Lichtenstein’s pictorial technique has always been extremely elaborate, requiring various steps. In the case of collage, as a step of the creative process, Lichtenstein first drew the outlines in pencil, then enhanced them with black adhesive tape, perfecting and thinning its curves. He filled the rest of his composition with more or less large pieces of paper, previously painted or printed, seeking thus to reproduce the chromatic scale first contemplated in pencil. In the Nude with white flower, the most bluish surface, located on an islet and marked out by large diagonals on the model’s left side, is in fact a double application of Ben Day dots in stencil. Only the eyes, the lips and the flower reveal the underlying paper and the manual aspect of the painter’s work.
From the initial image of the comic that inspired the artist, only few things still remain. Speech bubbles and photographic studio accessories disappear; the location is a prosperous-looking interior. The young woman is relieved of her swimsuit, her hair is placed on the right side and no longer with a stiff set, her old dial phone is replaced by a mobile and the cable she distractedly holds with her left hand is replaced by a flower, a fact that makes the composition even less realistic. Lichtenstein emphasizes the sexualization of this feminine figure, initially shown with a cloying sensuality. The woman’s figure reveals a new face of femininity, she is self-confident and finally relieved from the male presence.

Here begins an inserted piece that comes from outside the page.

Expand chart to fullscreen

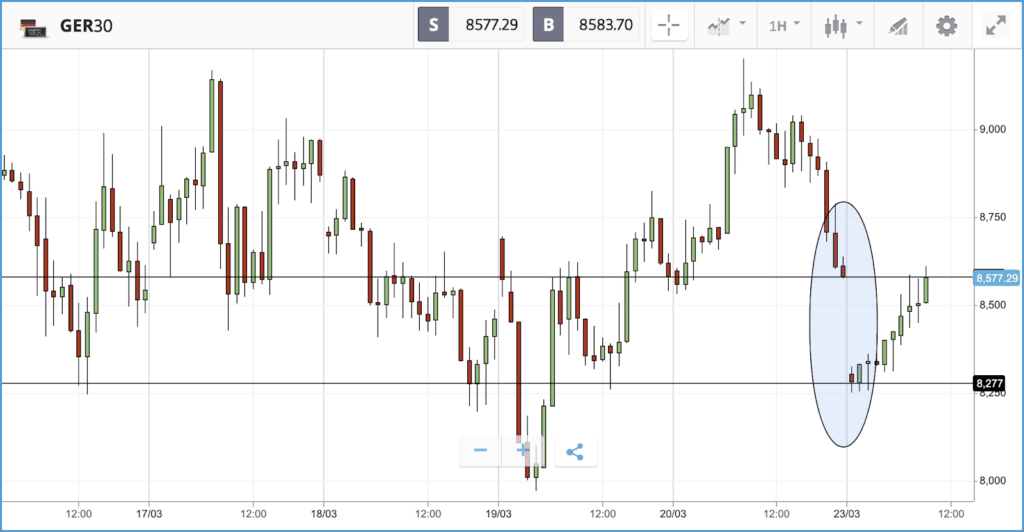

Lichtenstein did not start his undertaking by choosing a main subject. As usual, it is something that concerned him very little. It is rather the sterile treatment of an image present in the collective unconscious and the elaboration of a composition that would reverse this so attractive cliché inspiring him. The apparent superficiality becomes an instrument in order to achieve a much more ambivalent result.